Hydrocephalus management 

• Close monitoring of head circumference and fontanelles. 

• Ventriculoperitoneal (VP) shunt placement when indicated (a small tube that drains excess brain fluid into the belly to relieve pressure) or endoscopic third ventriculostomy (ETV) in some centers (a camera‑guided procedure that creates a new pathway for fluid to flow). 

Multidisciplinary long‑term care 

Neurosurgery 

• Monitor for shunt malfunction or infection. 

• Evaluate and treat tethered cord and Chiari II–related issues. 

Urology 

• Manage neurogenic bladder with clean intermittent catheterization (CIC) and anticholinergics. 

• Regular renal ultrasounds and urodynamics to protect kidney function and prevent hydronephrosis. 

Orthopedics 

• Correct deformities (for example, clubfoot), monitor scoliosis, provide bracing. 

• Plan mobility aids (walkers, crutches, wheelchairs) tailored to level of function. 

Rehabilitation and therapy 

• Physical therapy to optimize strength and mobility. 

• Occupational therapy for self‑care and adaptive strategies. 

Developmental, psychosocial, and educational support 

• Neuropsychological evaluation and individualized education plans (IEPs) when needed. 
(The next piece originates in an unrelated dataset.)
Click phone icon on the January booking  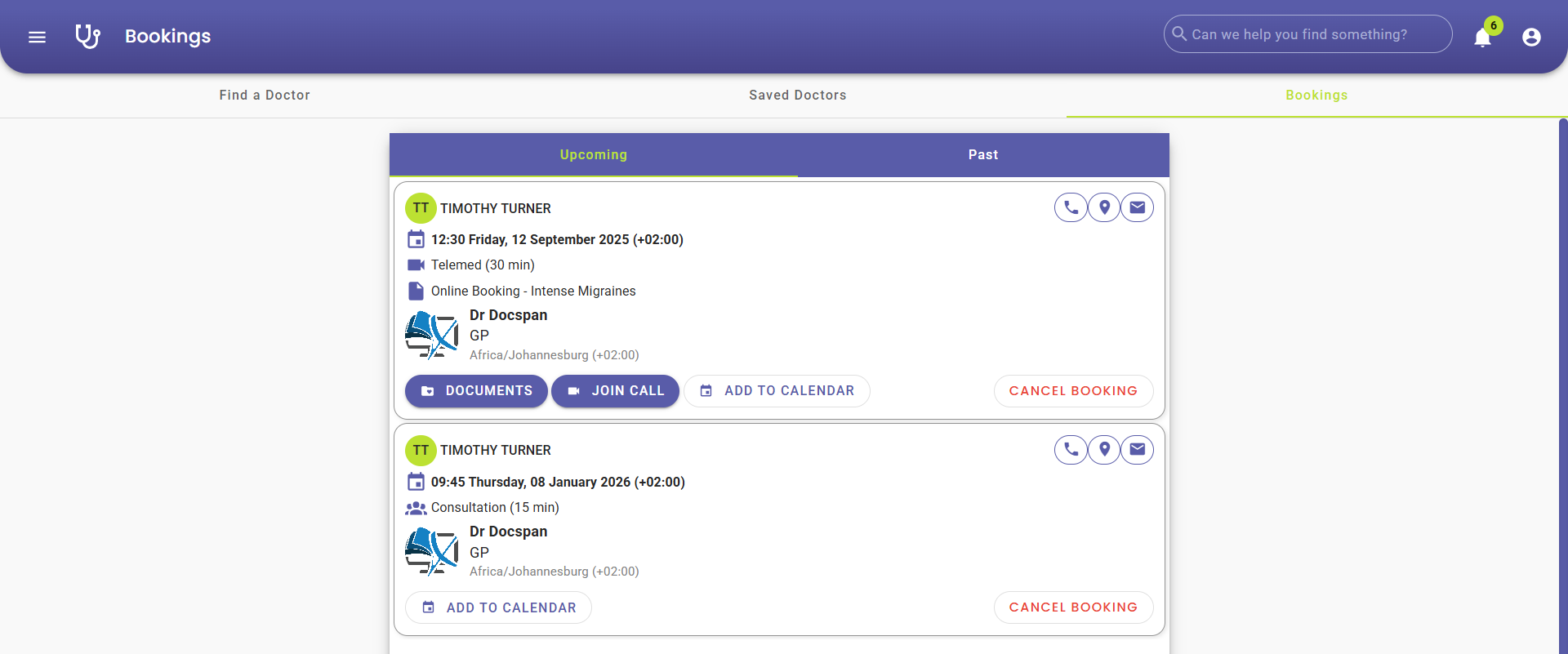[x=1071, y=449]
• Family counseling, social work support, and transition planning for adolescence and adulthood. 

Neurologic 

• Hydrocephalus and shunt complications 

• Tethered cord syndrome with progressive weakness or orthopedic decline 

• Chiari II–related breathing or swallowing problems in severe cases 

Urologic 

• Recurrent urinary tract infections 

• Vesicoureteral reflux and renal scarring 

• Chronic kidney disease from high bladder pressures if untreated 

Orthopedic 

• Progressive scoliosis and kyphosis 

• Hip dislocation, foot deformities, fractures from reduced bone density 

Other 

• Latex allergy (common in spina bifida; latex‑free precautions are recommended) 

• Pressure ulcers due to decreased sensation and mobility 

• Cognitive and learning difficulties, especially with hydrocephalus 

Folic acid is the most effective preventive measure for neural tube defects: 

• General recommendation: 400 mcg folic acid daily starting at least one month before conception and continuing through the first trimester. 

• High‑risk individuals: 4 mg daily (for those with prior NTD‑affected pregnancy or on certain anti‑seizure medications), under clinician guidance. 

Additional measures include: 

• Optimizing diabetes control before conception 

• Reviewing medications with a healthcare professional before pregnancy 

• Achieving a healthy pre‑pregnancy weight 

• Public health strategies such as folic acid food fortification and community education 

Outcomes vary widely and depend on lesion level, timing and quality of surgical care, presence of hydrocephalus, and access to comprehensive follow‑up. Many children with lesions at or below L3 can achieve household or community ambulation with assistive devices. Cognitive outcomes range from typical to impaired; hydrocephalus raises the risk of learning difficulties. With coordinated care, many individuals attend school, work, and live independently, though ongoing support for bladder, bowel, and mobility issues is often necessary. 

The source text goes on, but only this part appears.